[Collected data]
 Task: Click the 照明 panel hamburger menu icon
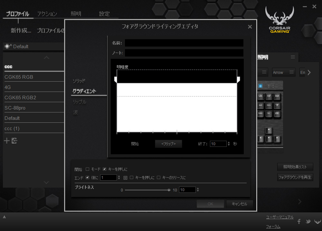[293, 57]
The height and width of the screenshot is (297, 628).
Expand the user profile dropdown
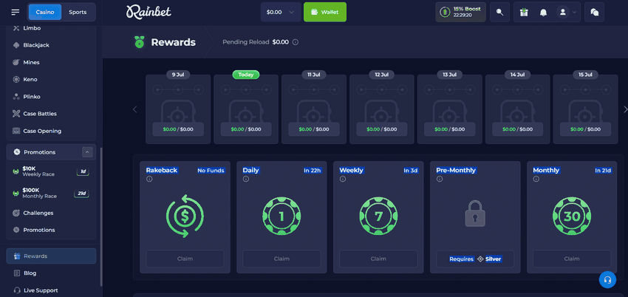[x=567, y=13]
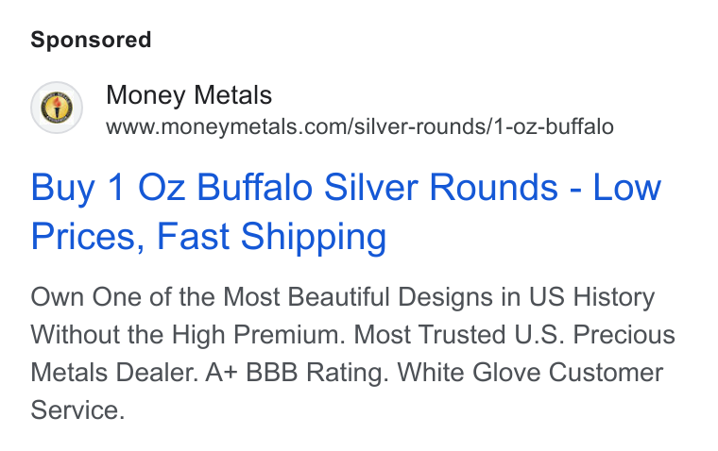This screenshot has width=718, height=451.
Task: Click the www.moneymetals.com display URL
Action: click(359, 126)
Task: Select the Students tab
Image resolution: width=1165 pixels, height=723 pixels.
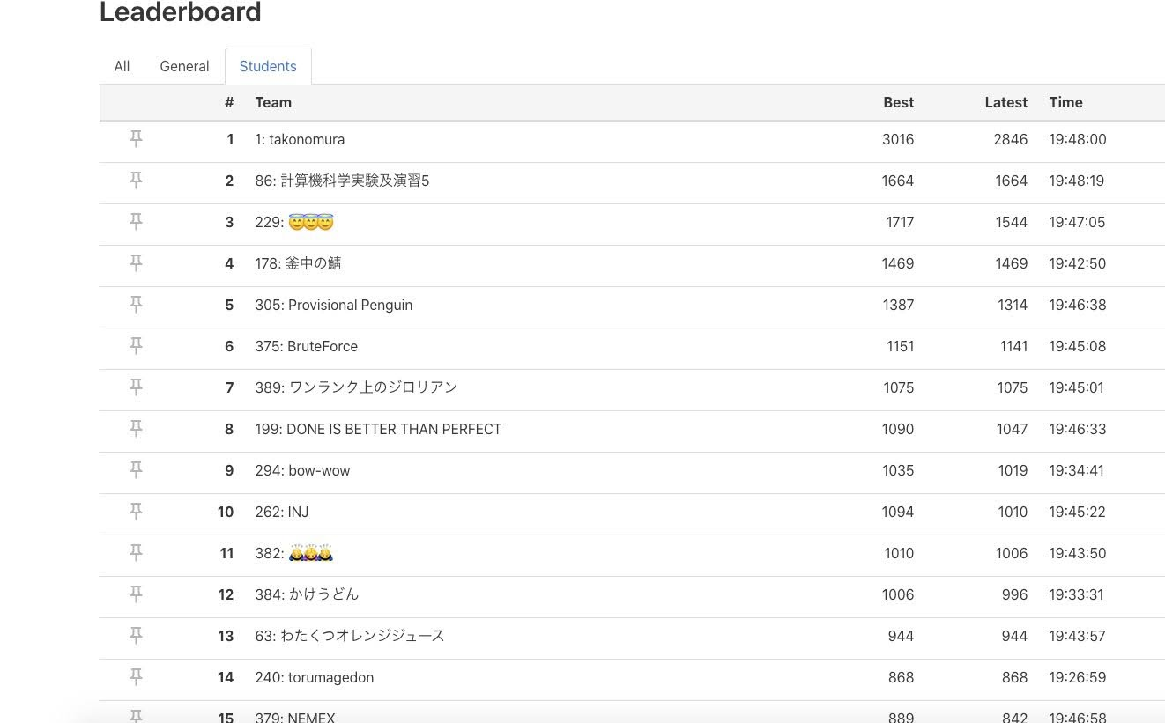Action: tap(268, 66)
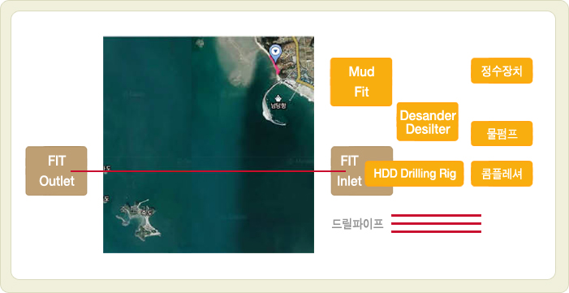Click the red line crossing the sea
The height and width of the screenshot is (293, 569).
(x=209, y=171)

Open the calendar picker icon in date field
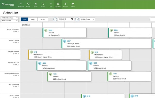tap(72, 19)
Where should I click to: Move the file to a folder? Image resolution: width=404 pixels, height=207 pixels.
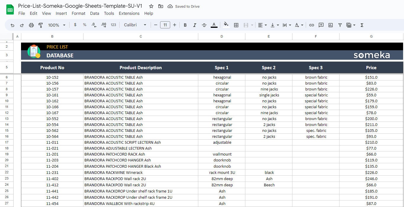click(160, 6)

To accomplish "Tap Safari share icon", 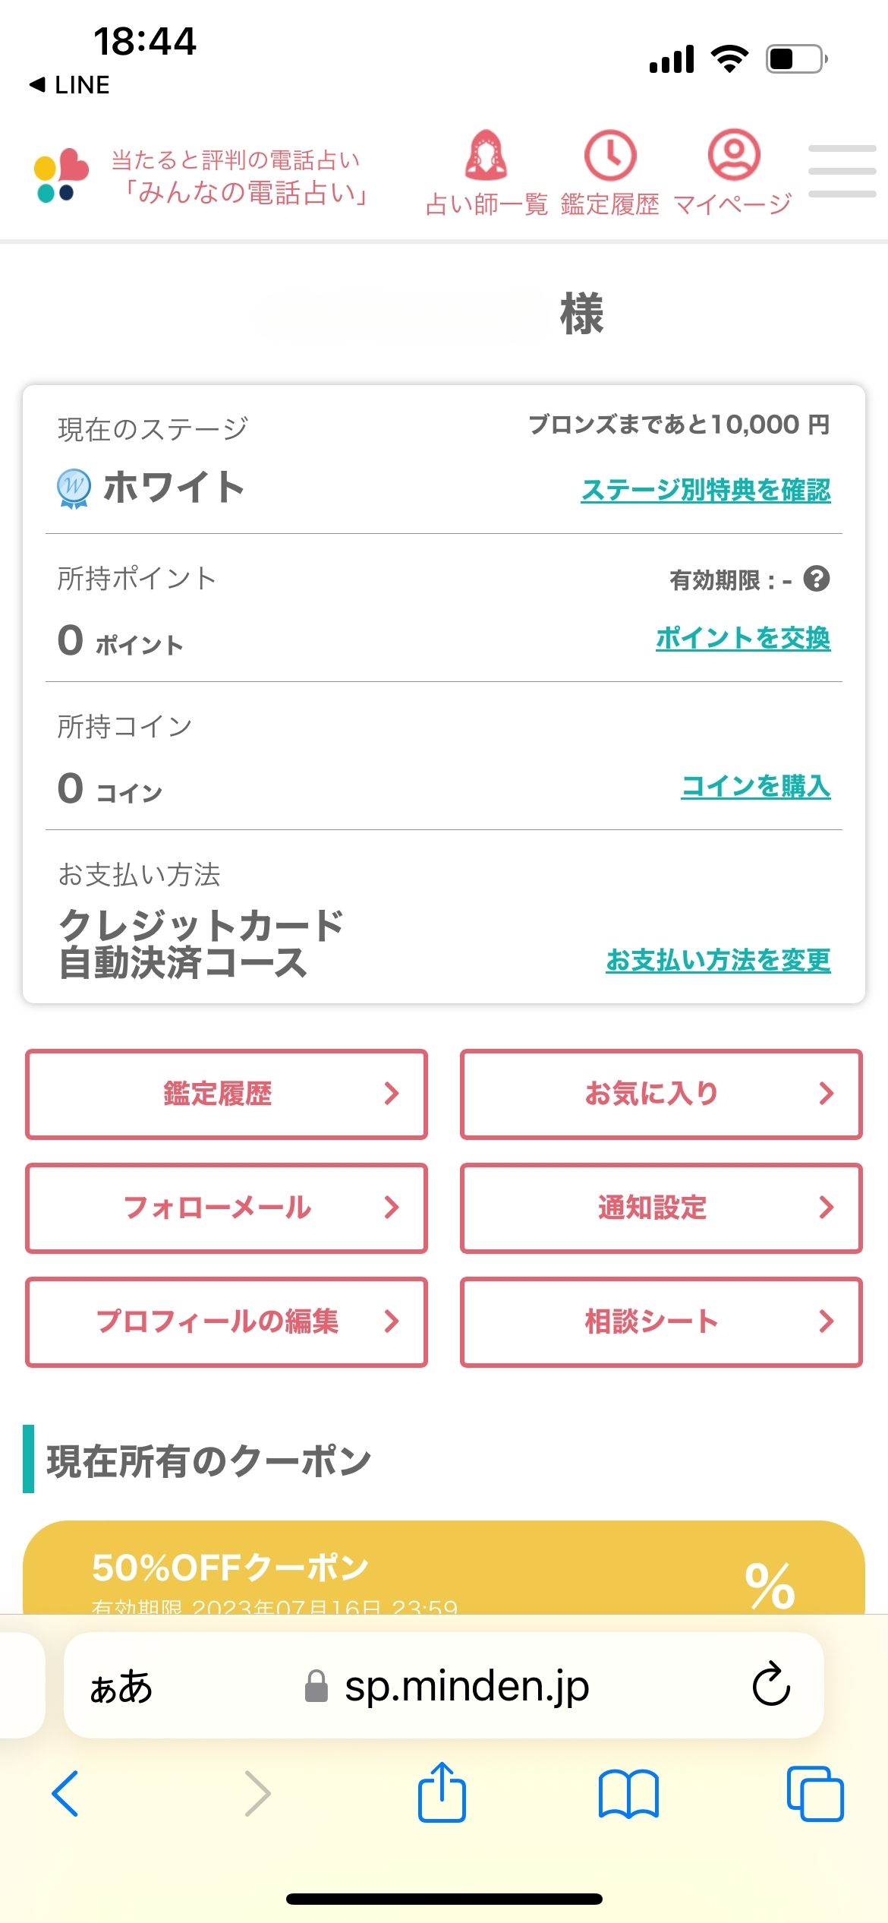I will click(442, 1793).
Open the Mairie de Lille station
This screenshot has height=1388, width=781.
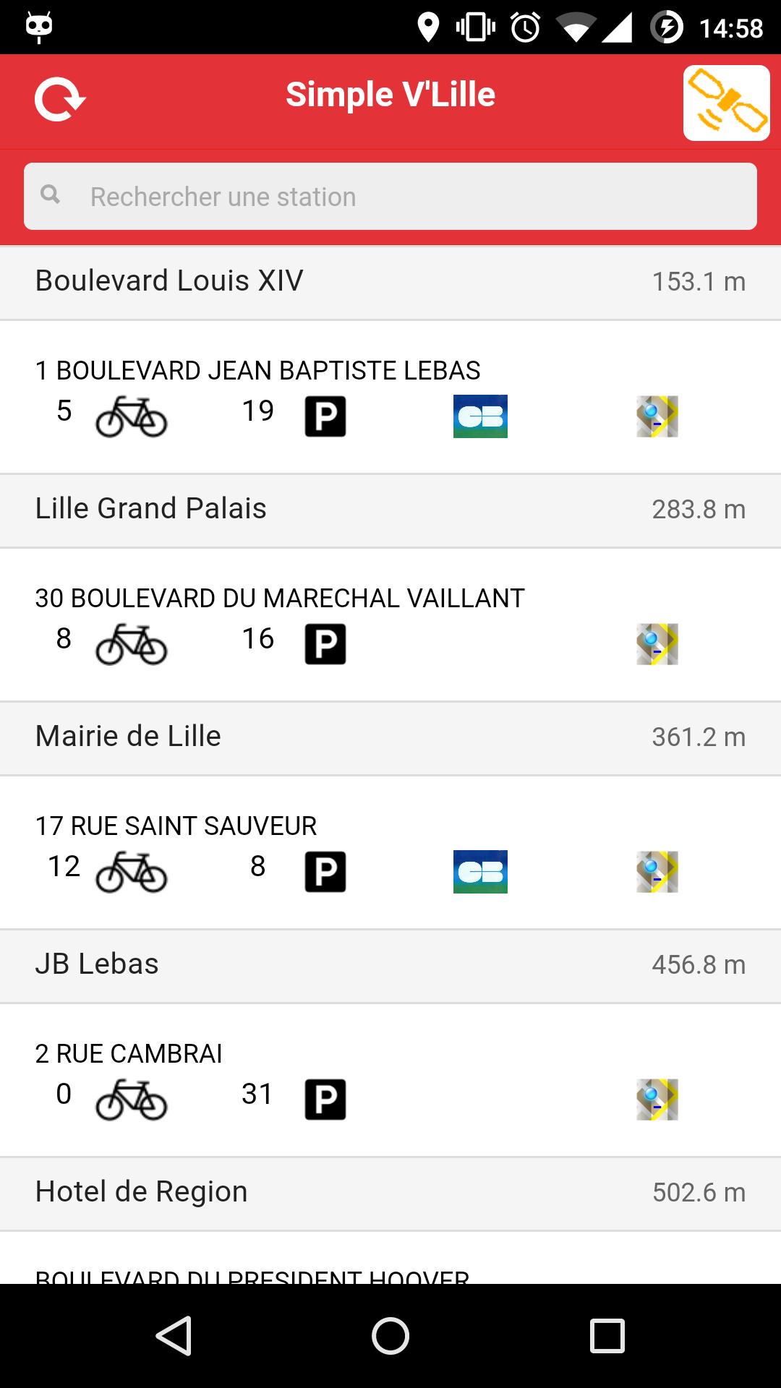click(x=391, y=737)
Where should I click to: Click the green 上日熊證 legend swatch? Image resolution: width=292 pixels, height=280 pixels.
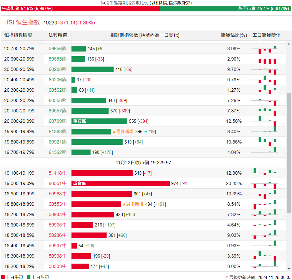point(28,277)
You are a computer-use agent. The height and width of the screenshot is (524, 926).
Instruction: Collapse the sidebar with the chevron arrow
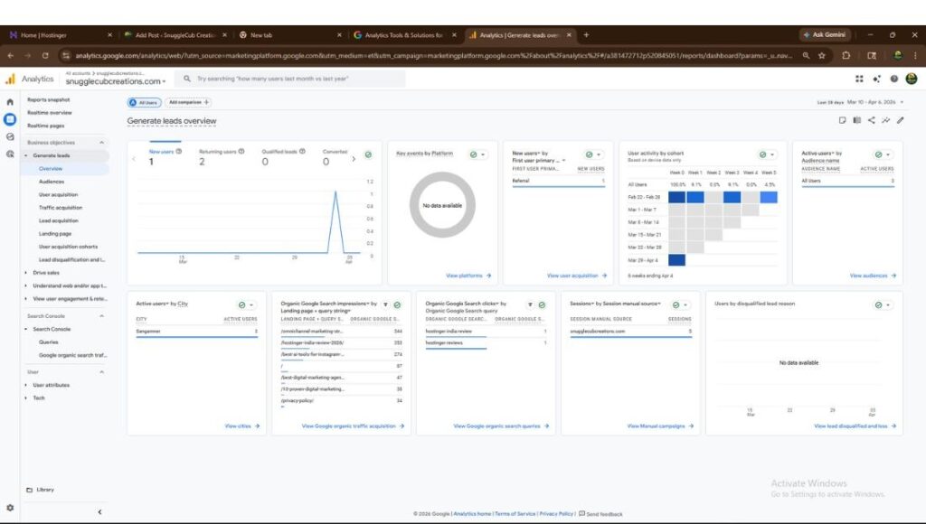tap(98, 511)
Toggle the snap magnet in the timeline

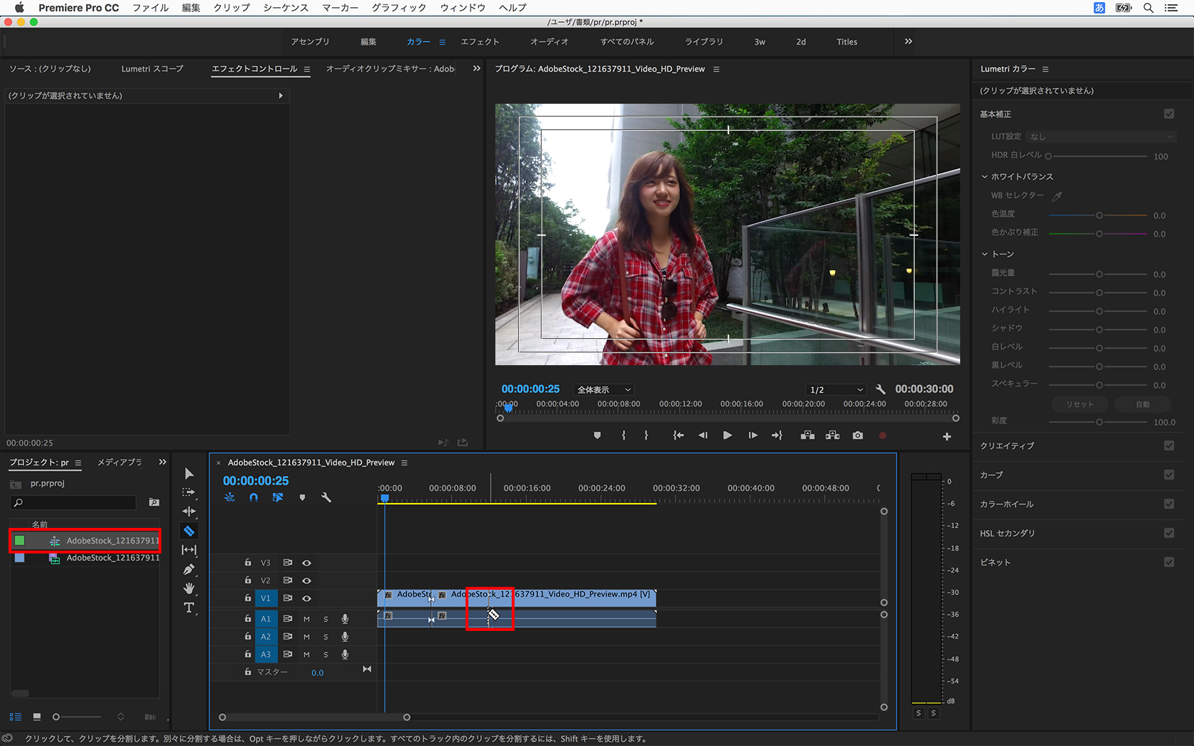[254, 497]
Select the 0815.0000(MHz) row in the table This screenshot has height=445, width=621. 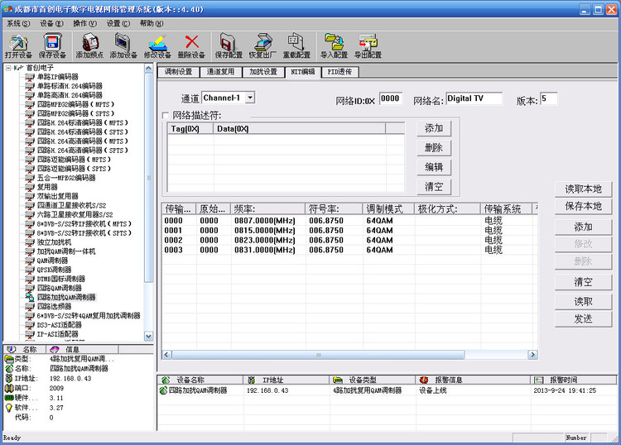pos(349,231)

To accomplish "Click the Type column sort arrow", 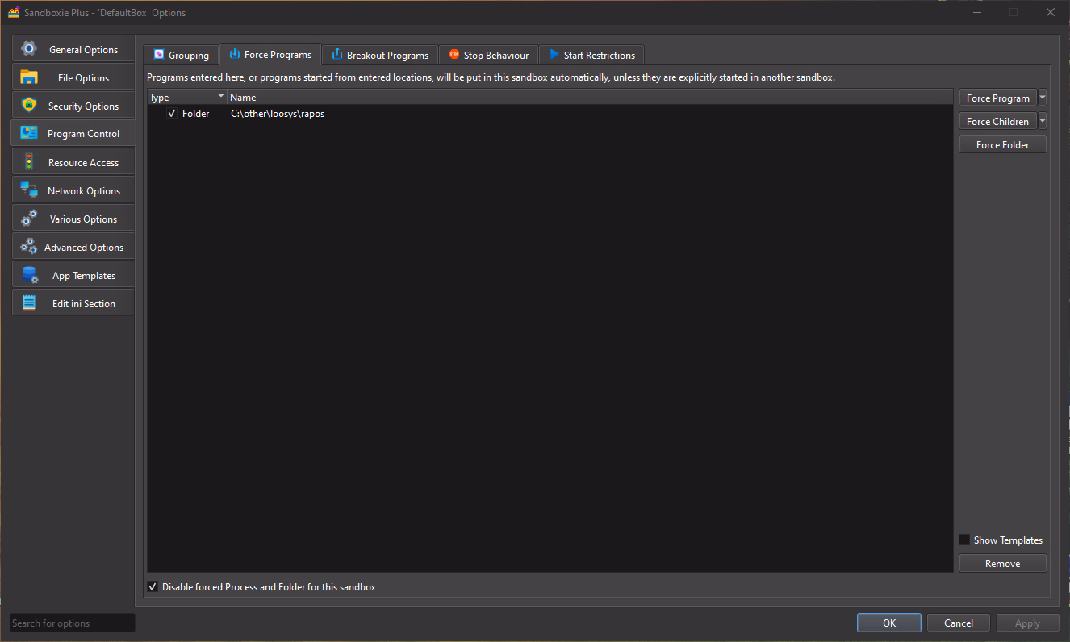I will point(221,96).
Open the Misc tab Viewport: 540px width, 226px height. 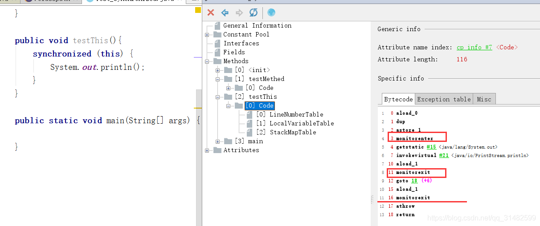point(484,99)
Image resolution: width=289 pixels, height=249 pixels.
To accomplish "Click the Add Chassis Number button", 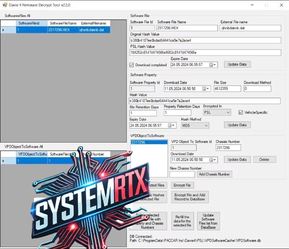I will (x=215, y=174).
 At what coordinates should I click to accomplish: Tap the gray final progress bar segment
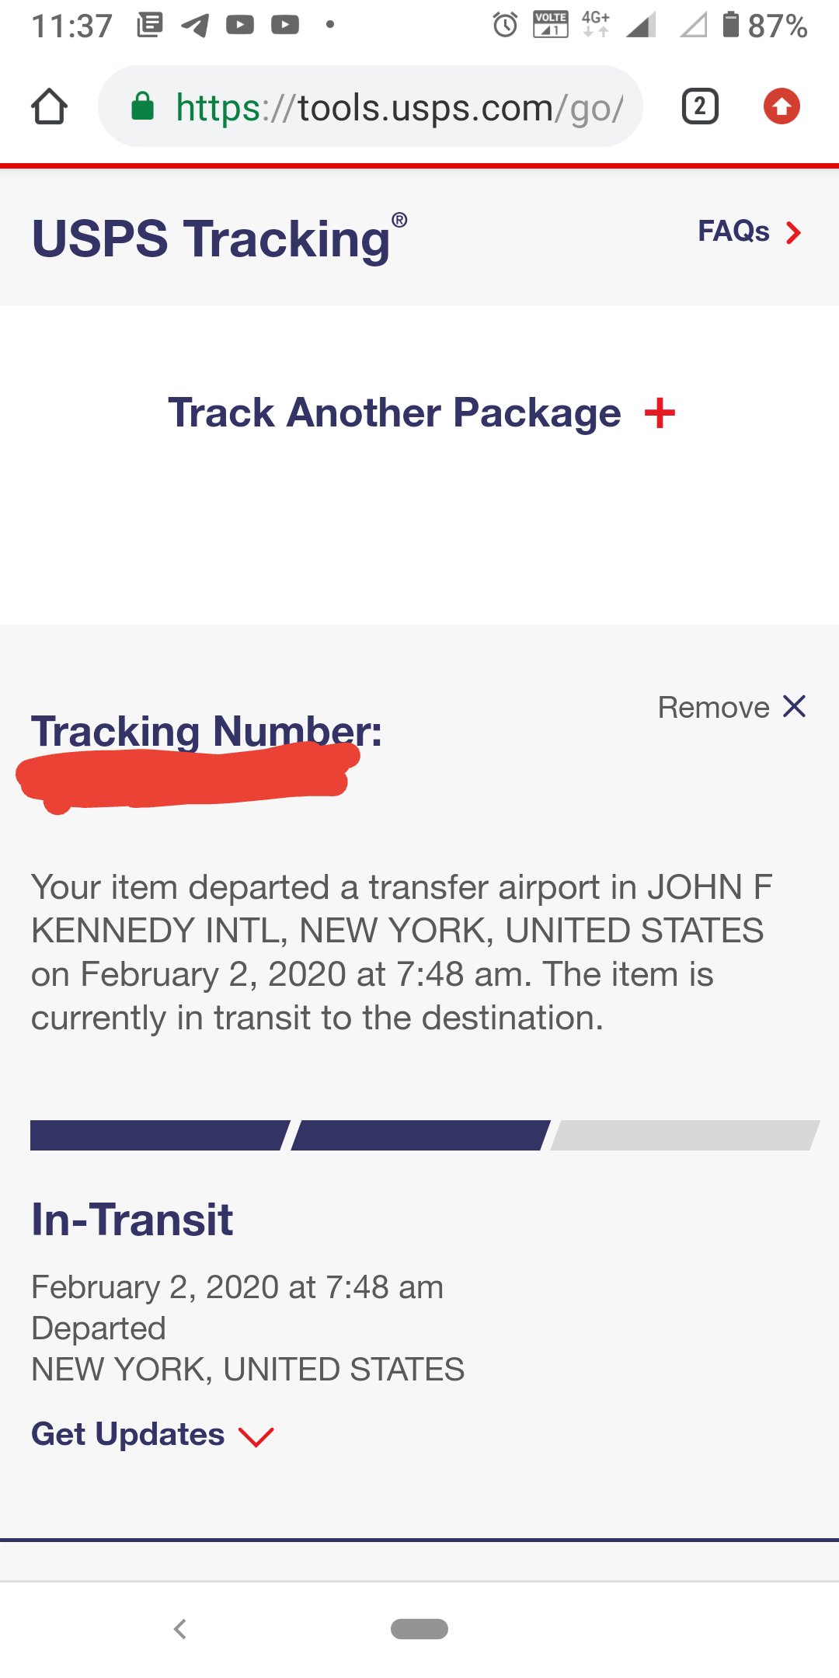coord(684,1135)
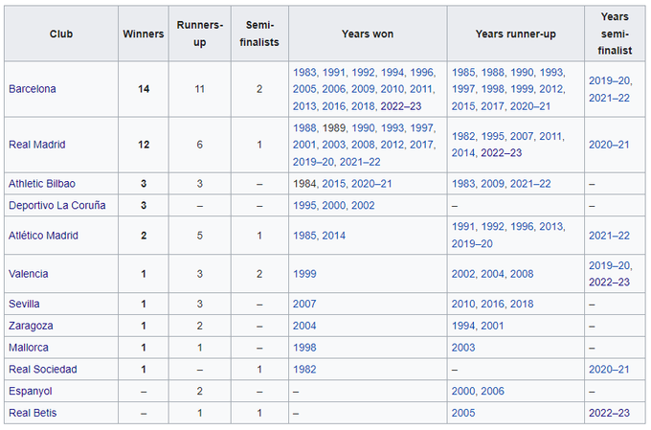Screen dimensions: 651x430
Task: Select the Atlético Madrid club link
Action: click(x=44, y=236)
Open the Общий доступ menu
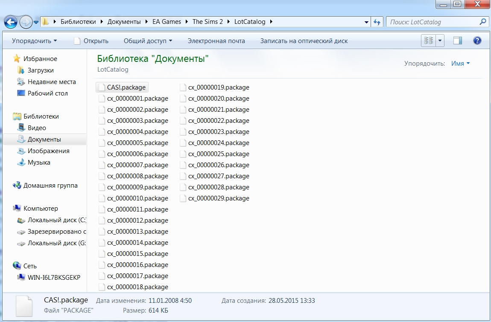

Task goal: What is needed is an exact copy of the lines above, from the one holding "Open the Mairie de Lille station" down to the one holding "You are a computer-use", with those two included and the pictures left out.

Problem solution:
Open the Mairie de Lille station
This screenshot has height=1388, width=781.
click(x=391, y=737)
Where should I click to: Click the green 上日熊證 legend swatch? Image resolution: width=292 pixels, height=280 pixels.
point(28,277)
You are a computer-use agent. The height and width of the screenshot is (524, 926).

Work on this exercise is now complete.